• **CONSIGNE**:
Dans l'extrait de page ci-dessous, condensez sous forme de liste à puces le paragraphe qui commence par « 1. M.D..., ressortissant guinéen » en conservant ses faits principaux.

Les parties ont été régulièrement averties du jour de l'audience.
Le président de la formation de jugement a dispensé le rapporteur public, sur sa proposition, de prononcer des conclusions à l'audience.
Le rapport de M. Julien Sorin, président-assesseur, a été entendu au cours de l'audience publique.
Considérant ce qui suit :
1. M.D..., ressortissant guinéen né lé 2 février 1998, a déposé le 19 septembre 2017 une demande d'asile auprès de la préfecture du Nord. A l'occasion de l'enregistrement de sa demande, le préfet du Nord a procédé à la consultation du fichier Eurodac, laquelle a permis d'établir que l'intéressé avait déjà sollicité le bénéfice de l'asile en Italie, le 17 novembre 2016. Par un arrêté en date du 18 octobre 2017, le préfet du Nord a ordonné le transfert de M. D...auprès des autorités italiennes et l'a assigné à résidence. Le préfet du Nord interjette appel du jugement du 26 octobre 2017 par lequel le magistrat désigné par le président du tribunal administratif de Lille a annulé cet arrêté.

• **CONTENU DES DONNÉES**:

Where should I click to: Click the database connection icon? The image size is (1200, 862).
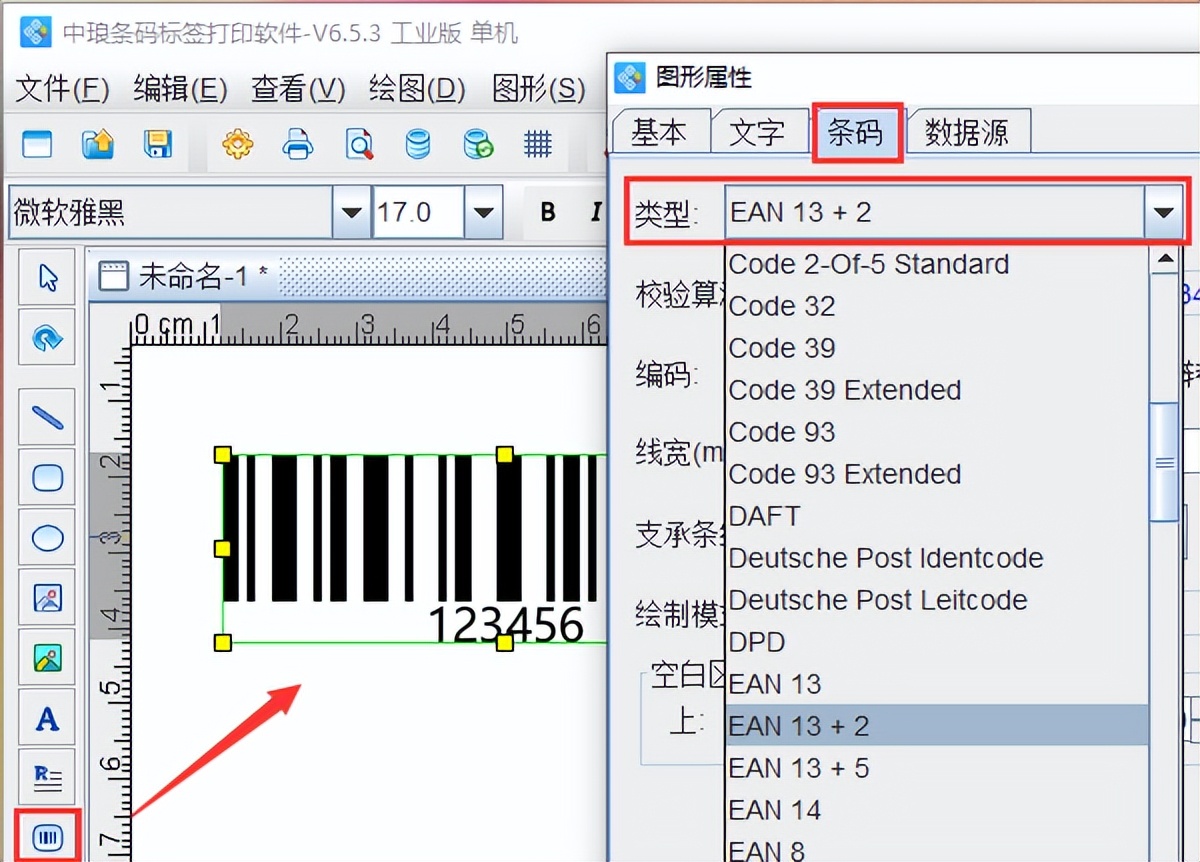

• **EXERCICE CORRIGÉ**:
- M. D..., ressortissant guinéen, dépose une demande d'asile à la préfecture du Nord le 19 septembre 2017.
- La consultation du fichier Eurodac révèle une demande d'asile antérieure en Italie, datée du 17 novembre 2016.
- Par arrêté du 18 octobre 2017, le préfet du Nord ordonne son transfert vers les autorités italiennes et l'assigne à résidence.
- Le 26 octobre 2017, le magistrat désigné par le président du tribunal administratif de Lille annule cet arrêté.
- Le préfet du Nord fait appel de ce jugement.